***** Task inputs

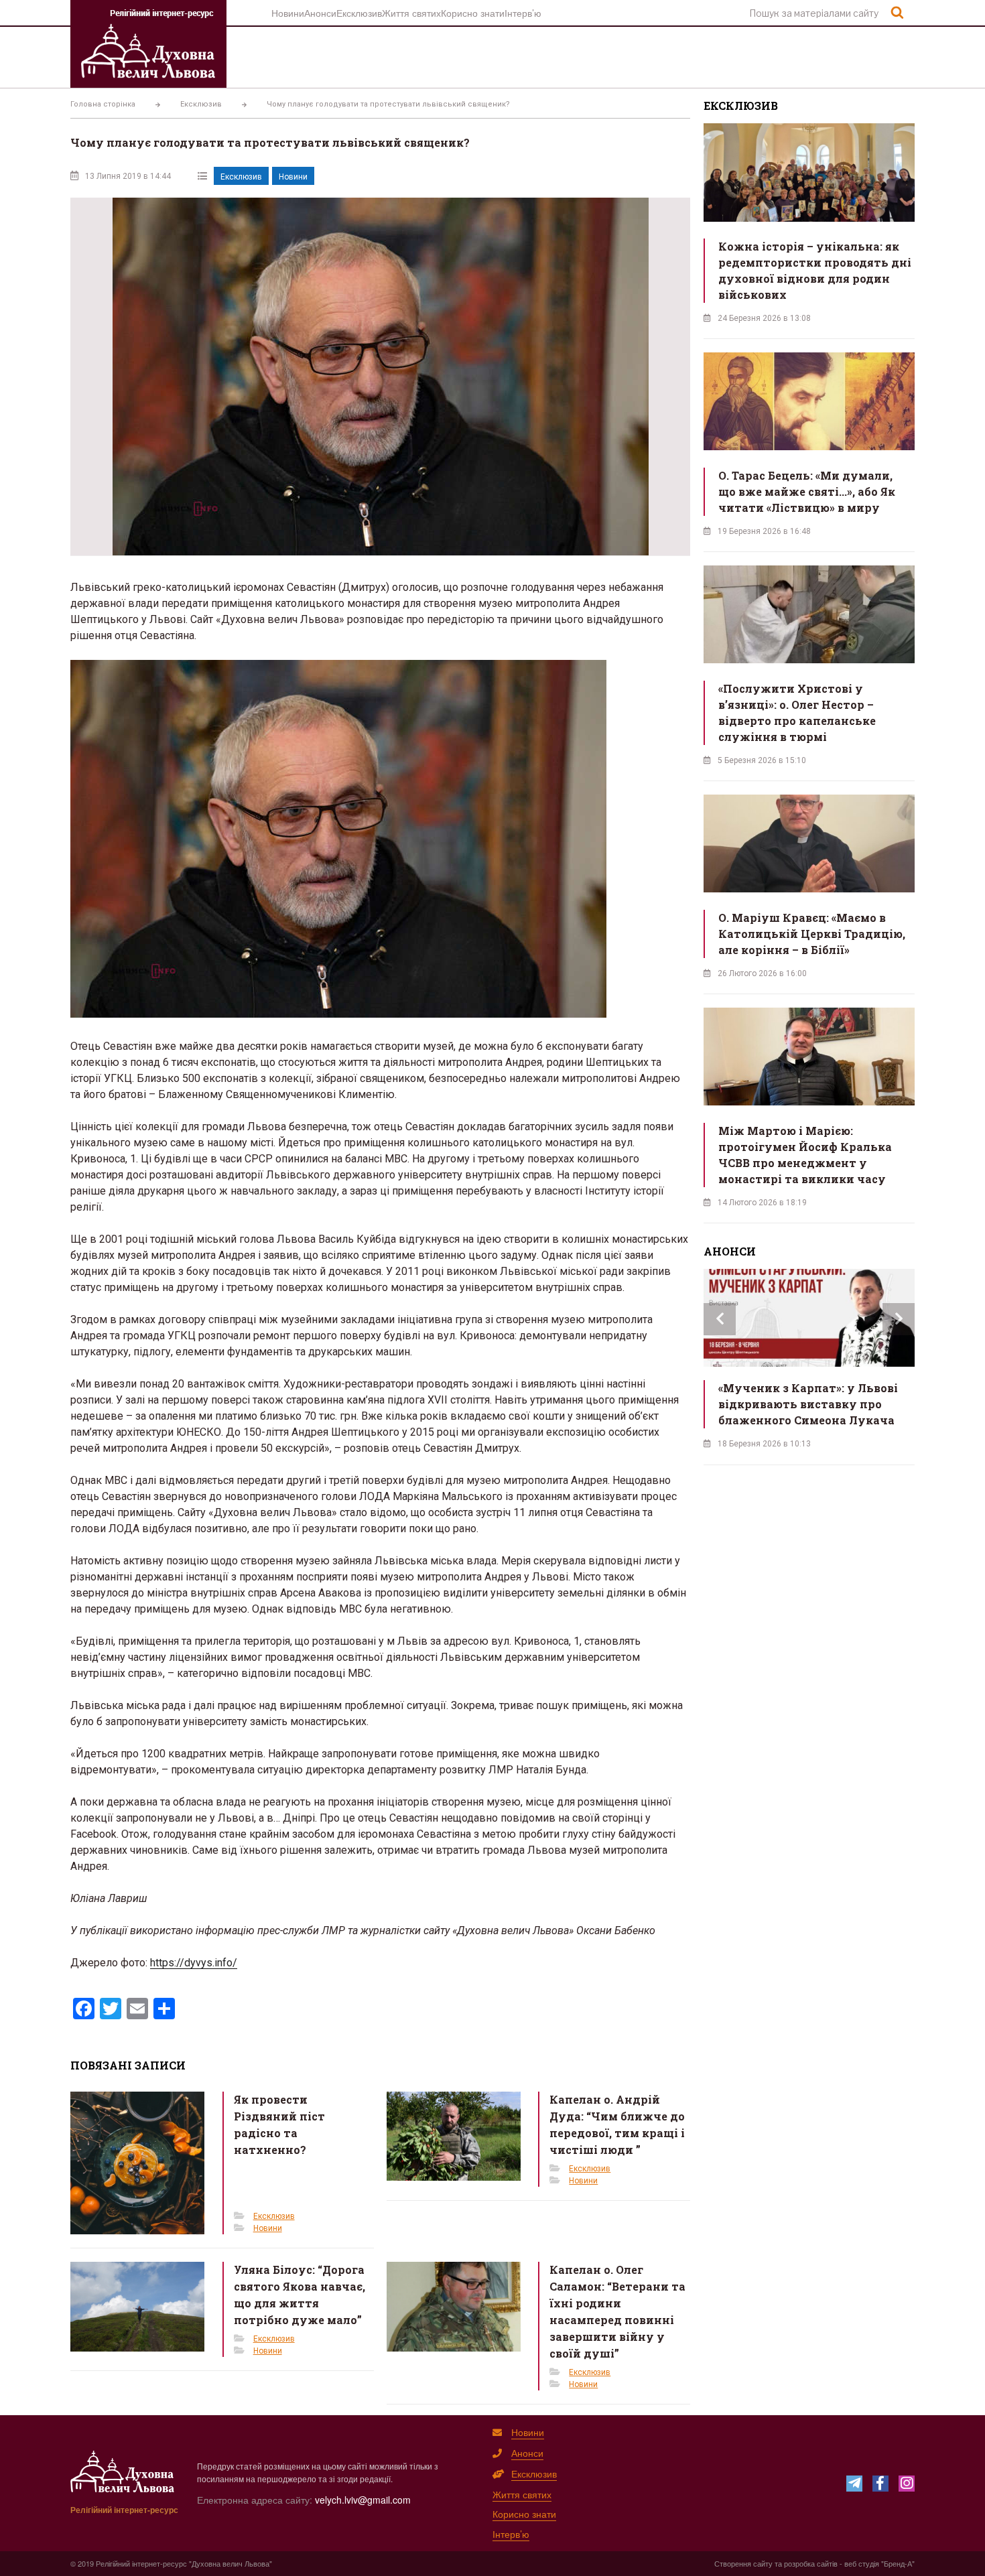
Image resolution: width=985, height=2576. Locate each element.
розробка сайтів (811, 2563)
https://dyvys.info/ (193, 1962)
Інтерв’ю (523, 12)
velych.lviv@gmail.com (363, 2499)
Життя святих (411, 12)
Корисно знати (473, 12)
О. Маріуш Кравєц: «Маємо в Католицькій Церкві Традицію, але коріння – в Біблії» (811, 933)
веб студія (861, 2563)
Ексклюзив (359, 12)
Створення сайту (743, 2563)
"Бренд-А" (898, 2563)
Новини (287, 12)
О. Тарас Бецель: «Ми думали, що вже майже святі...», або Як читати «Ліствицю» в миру (806, 491)
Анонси (320, 12)
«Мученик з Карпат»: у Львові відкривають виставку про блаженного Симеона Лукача (808, 1404)
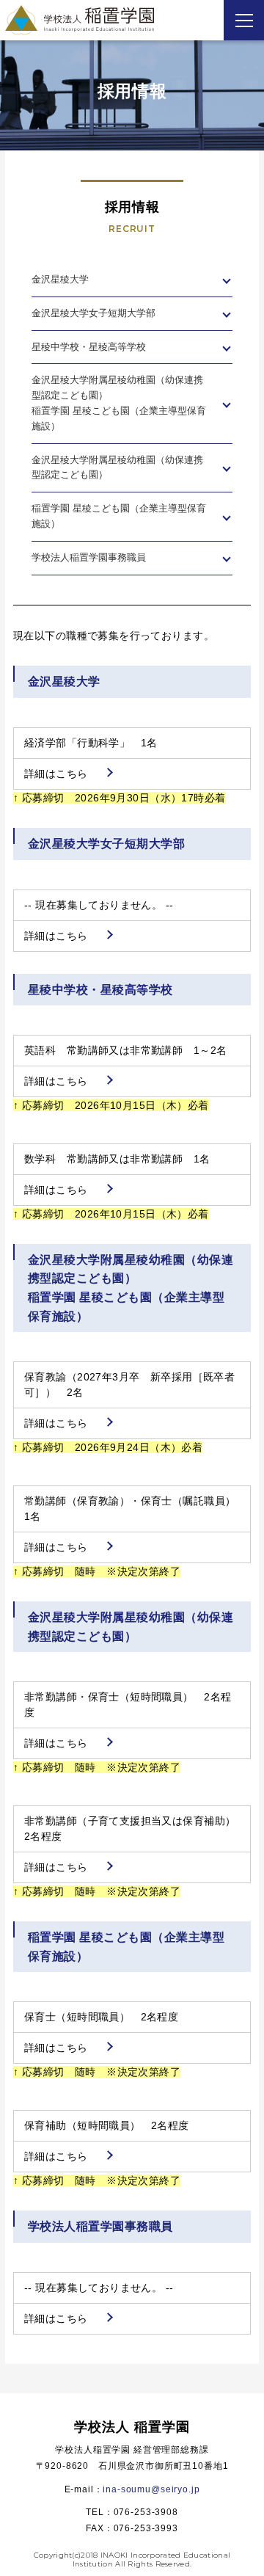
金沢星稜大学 (60, 279)
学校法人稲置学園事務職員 (89, 557)
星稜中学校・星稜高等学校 (89, 346)
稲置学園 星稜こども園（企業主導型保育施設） (119, 516)
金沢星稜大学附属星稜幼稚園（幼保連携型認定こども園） (117, 467)
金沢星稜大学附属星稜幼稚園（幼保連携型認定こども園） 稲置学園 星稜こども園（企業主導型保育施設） (119, 402)
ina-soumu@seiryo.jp (151, 2489)
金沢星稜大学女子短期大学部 (93, 313)
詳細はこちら (56, 773)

**********

*Work item*
Reproduce all the entries above exactly. Include no images.

*Reply to the exercise*
Image resolution: width=985, height=2576. Locate each element.
розробка сайтів (811, 2563)
https://dyvys.info/ (193, 1962)
Інтерв’ю (523, 12)
velych.lviv@gmail.com (363, 2499)
Життя святих (411, 12)
Корисно знати (473, 12)
О. Маріуш Кравєц: «Маємо в Католицькій Церкві Традицію, але коріння – в Біблії» (811, 933)
веб студія (861, 2563)
Ексклюзив (359, 12)
Створення сайту (743, 2563)
"Бренд-А" (898, 2563)
Новини (287, 12)
О. Тарас Бецель: «Ми думали, що вже майже святі...», або Як читати «Ліствицю» в миру (806, 491)
Анонси (320, 12)
«Мученик з Карпат»: у Львові відкривають виставку про блаженного Симеона Лукача (808, 1404)
金沢星稜大学 (60, 279)
学校法人稲置学園事務職員 (89, 557)
星稜中学校・星稜高等学校 (89, 346)
稲置学園 星稜こども園（企業主導型保育施設） (119, 516)
金沢星稜大学附属星稜幼稚園（幼保連携型認定こども園） (117, 467)
金沢星稜大学附属星稜幼稚園（幼保連携型認定こども園） 稲置学園 星稜こども園（企業主導型保育施設） (119, 402)
ina-soumu@seiryo.jp (151, 2489)
金沢星稜大学女子短期大学部 (93, 313)
詳細はこちら (56, 773)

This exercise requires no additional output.